ZADANIE: Czy możesz rozwinąć zamieszczony niżej tekst o nominacji Mateusza Matyszkowicza na szefa TVP Kultura, pisząc dalej od jego ostatniego zdania?

WYBRANY FRAGMENT:
---+---
Artykuły

Prawicowy hipster szefem TVP Kultura. Sztuka poświęcona nadchodzi?

Mianowanie Mateusza Matyszkowicza, naczelnego "Frondy Lux", na szefa TVP Kultura jest jedną z niewielu pozytywnych informacji z przejętych przez PiS mediów publicznych - pisze Roman Pawłowski w Gazecie Wyborczej.

Po dymisji dotychczasowej dyrektorki Katarzyny Janowskiej nie spodziewałem się, że jej miejsce zajmie ktoś o podobnych do niej predyspozycjach, otwarty na nowe zjawiska i pozbawiony ideologicznego zacietrzewienia. Nominacja dla Matyszkowicza była dla mnie pozytywnym zaskoczeniem.
---+---
(Wpisy ze zbioru)
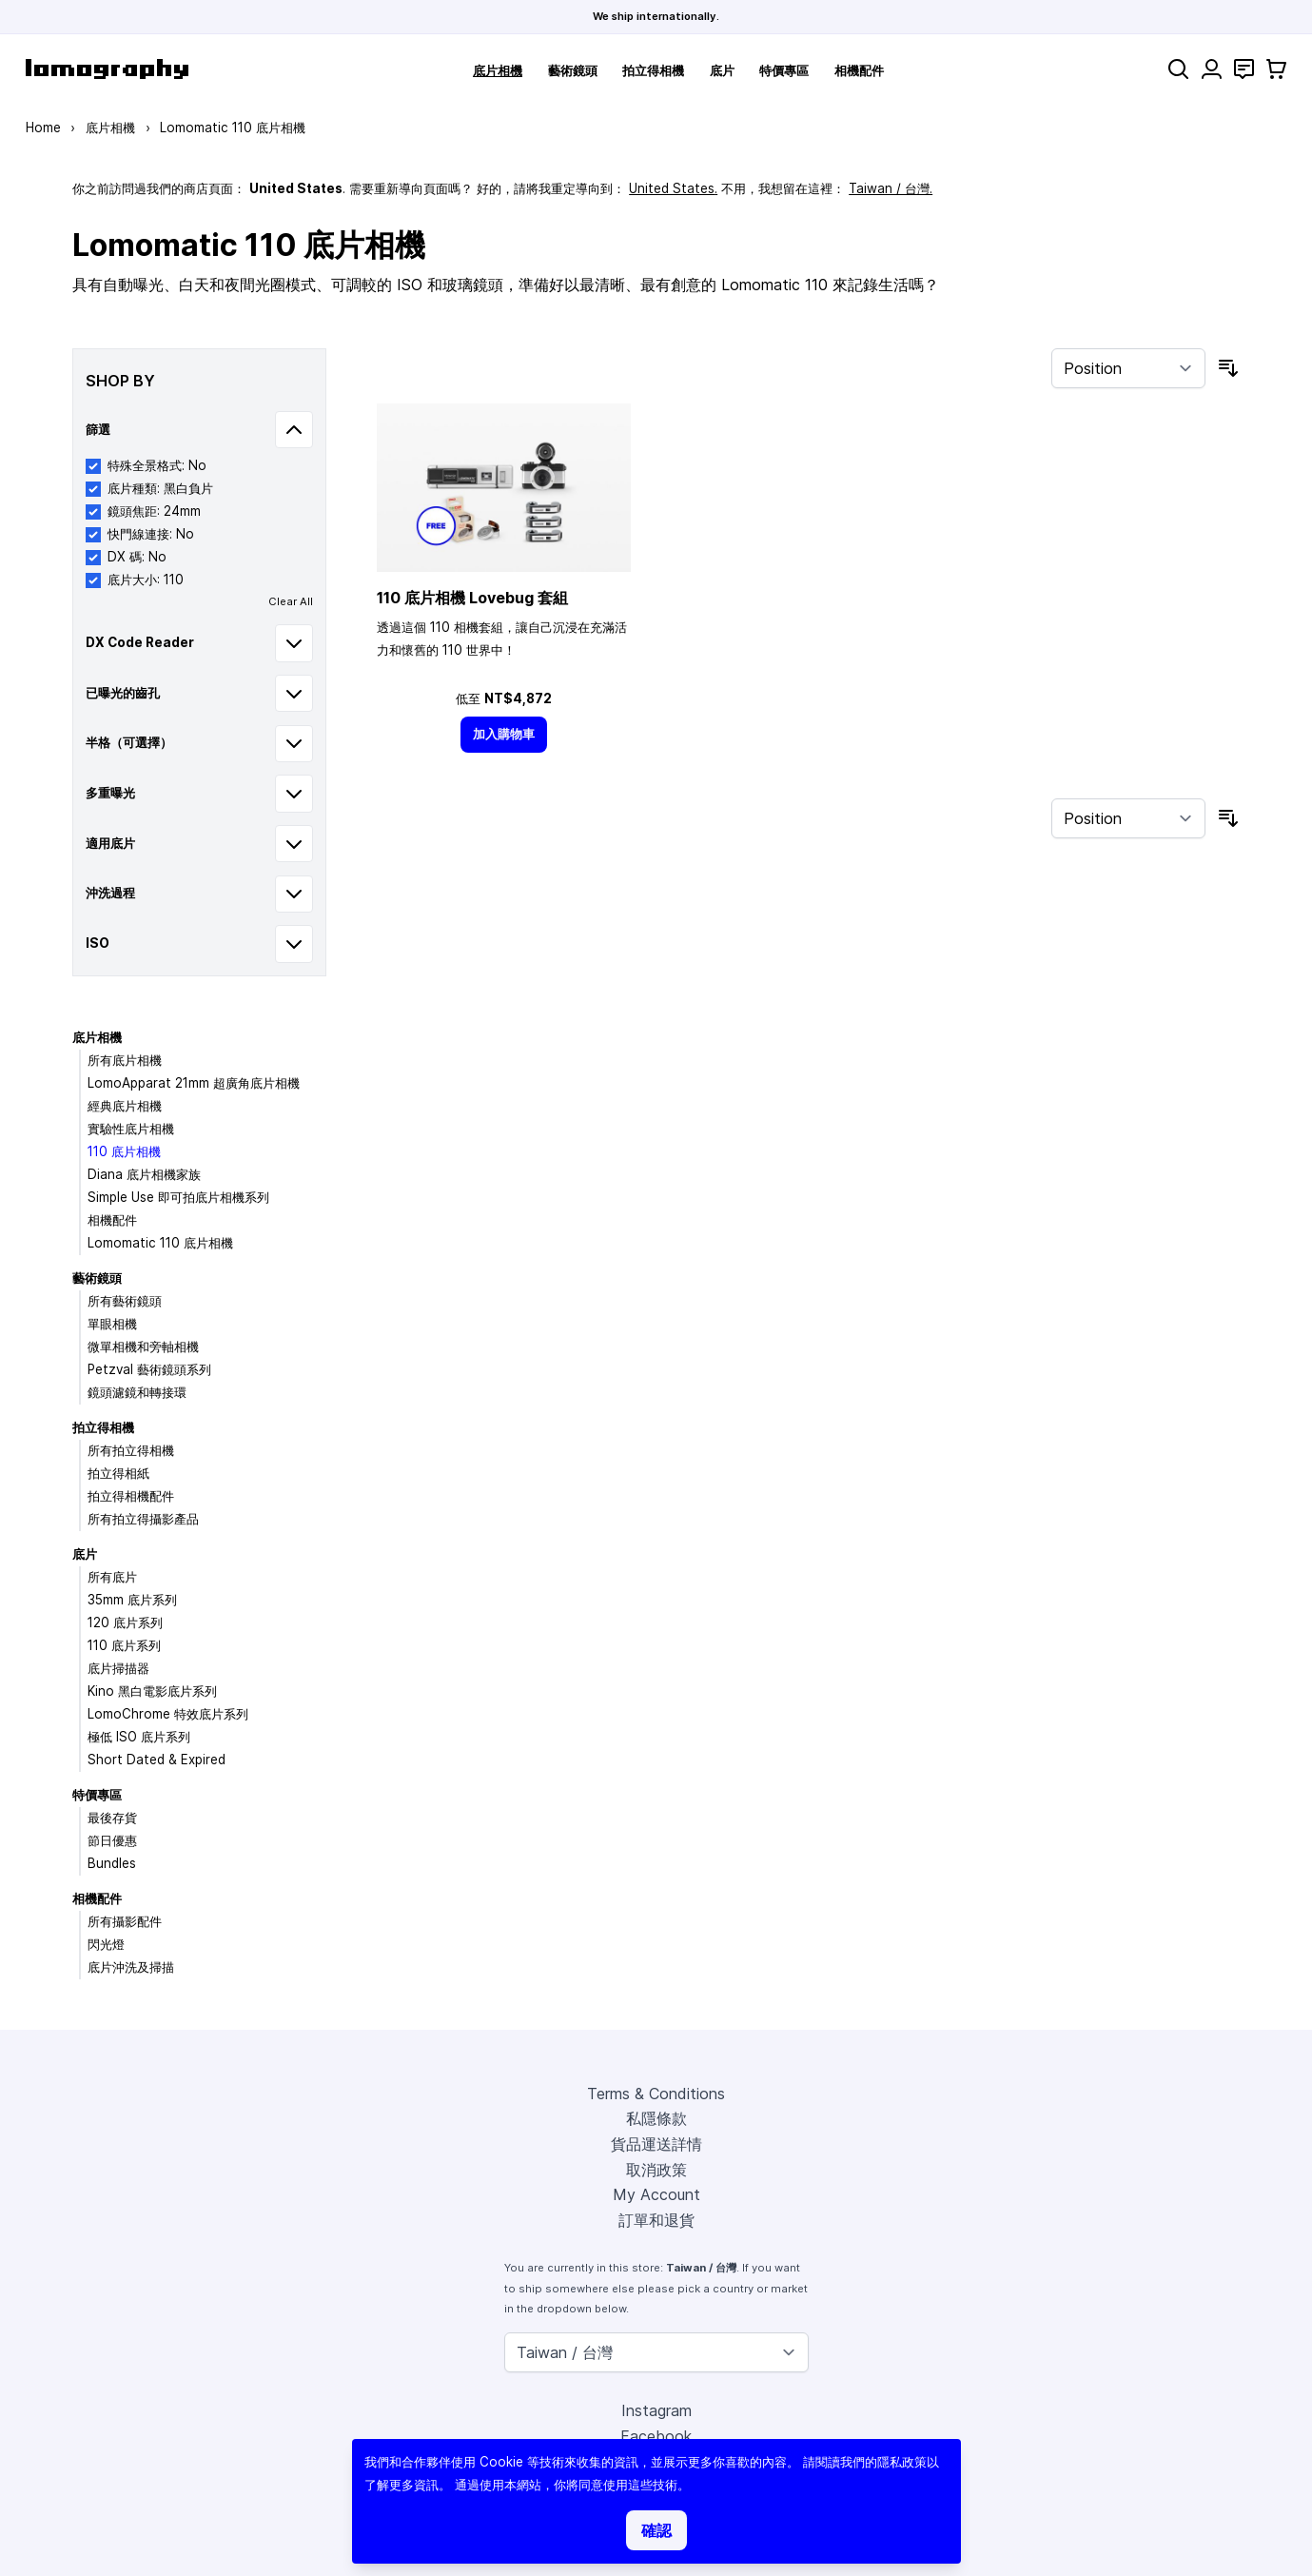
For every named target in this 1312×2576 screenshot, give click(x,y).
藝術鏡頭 (572, 70)
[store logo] (107, 69)
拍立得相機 (653, 70)
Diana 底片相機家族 (144, 1174)
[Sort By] (1128, 368)
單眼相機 (112, 1323)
---+---
ROZWIĄZANIE ZADANIA:
Ten 35-letni filozof, tłumacz Tomasza z Akwinu i redaktor naczelny "Frondy Lux" ma zaskakująco jak na konserwatystę otwarte poglądy. Razem z Dawidem Wildsteinem i Samuelem Pereirą z "Gazety Polskiej Codziennie" jest inicjatorem nieformalnej anarchizującej grupy Hipster Prawica. Pod jego kierownictwem "Fronda", sztandarowe pismo zbuntowanych konserwatystów (nie mylić z portalem Fronda.pl, słynącym z antysemickich i ksenofobicznych wpisów), otworzyła się na zjawiska popkultury, takie jak kamp, punk, disco.

Autorzy "Frondy" wchodzą w polemikę nie tylko z ideami liberalnymi, ale także z własnym prawicowym obozem. Przykładem ostatni numer, na którego okładce pojawiła się Ada Karczmarczyk, performerka i artystka wizualna, która zdobyła rozgłos serią kampowych teledysków z religijnymi tekstami, prezentowanych w ubiegłym roku na wystawie "Spojrzenia 2015" w warszawskiej Zachęcie. Do muzyki disco polo śpiewała o "bitach z serca Jezusa" i "jaraniu się Marią", zrobiła też psychodeliczny teledysk o mszy świętej.

Portal Prawy.pl uznał to za "demoniczną parodię, szyderstwo, którego celem jest dokonanie profanacji sacrum", tymczasem "Fronda" opublikowała rozmowę z artystką o jej przemianie duchowej i strategii ewangelizacji poprzez popkulturę.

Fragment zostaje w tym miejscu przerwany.